Falling domestic sales force Aldi into Eastern Europe

By Leah Vyse

- Last updated on GMT

Related tags Aldi European union Eastern europe

Falling sales in Germany and ambitious competitors have forced Aldi
further into Eastern Europe.

The German discounter plans to open 11 stores in Slovenia next month as its home market becomes saturated.

According to a recent Euromonitor report, the original discount store's sales in Germany fell by eight per cent in 2004 compared to an increase in direct rival Lidl's revenues of four per cent.

And year on year sales growth at the company slowed each year between 2000 and 2004, despite growth in certain stores during this period.

While Aldi remains the leading discounter in Germany it has previously been slow to react to market trends, which has allowed competitors to challenge its position as the world's leading discounter.

Aldi is renowned for its cautionary business methods has followed Lidl and Netto's expansion into Central and Eastern Europe (CEE).
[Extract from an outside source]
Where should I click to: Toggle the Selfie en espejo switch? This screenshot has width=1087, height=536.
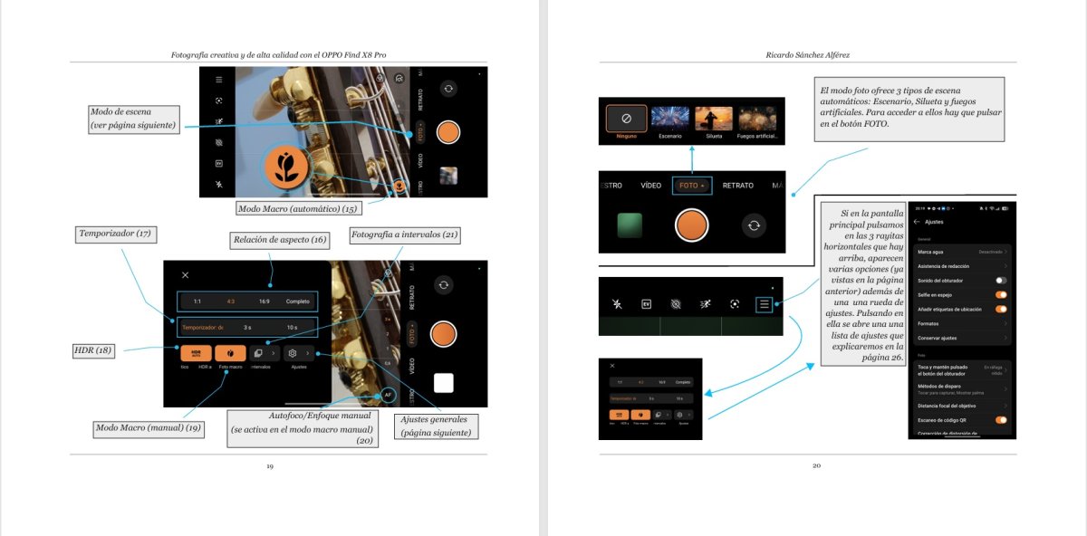(x=1000, y=295)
The Euromonitor report claims economic problems and high unemployment in Germany are making consumers nervous, resulting in a fall in spending which has forced Aldi to expand in previously untapped markets.

Retail analyst at Planet Retail, Boris Planer claims there is massive untouched potential in the CEE region, yet Aldi currently only operates a modest 18 stores in Poland.

Euromonitor claims Aldi has always maintained it will only enter economically stable markets that are ready for the hard discounter.

This may by why it has chosen to expand into Slovenia which has the highest income per head in the region and it is due to enter the EU in 2007.

Opening 11 stores will not change the face of the company but it may be a glimpse of things to come if Aldi plans to maintain its position as the world's leading discounter.

The stores in Slovenia, which will be managed by Austrian subsidiary Hofer, will be located in the capital Ljubljana and nine other towns.

The Hofer stores will feature a range of 700 products including traditional Slovenian foods along with local dairy and vegetable products.

Locally sourced products can be very important to the population when Western retailers move into a country, as fears that local suppliers will be priced out of the market are often rife.

The announcement by fellow German retailer Plus this week of plans to invest €300million in Eastern Europe over the next year may incite Aldi to change its precautionary ways and make a sizeable investment in the region.

Planer believes the expanse of the discounters will peak in 10 years but it may drag out for 20-30 years.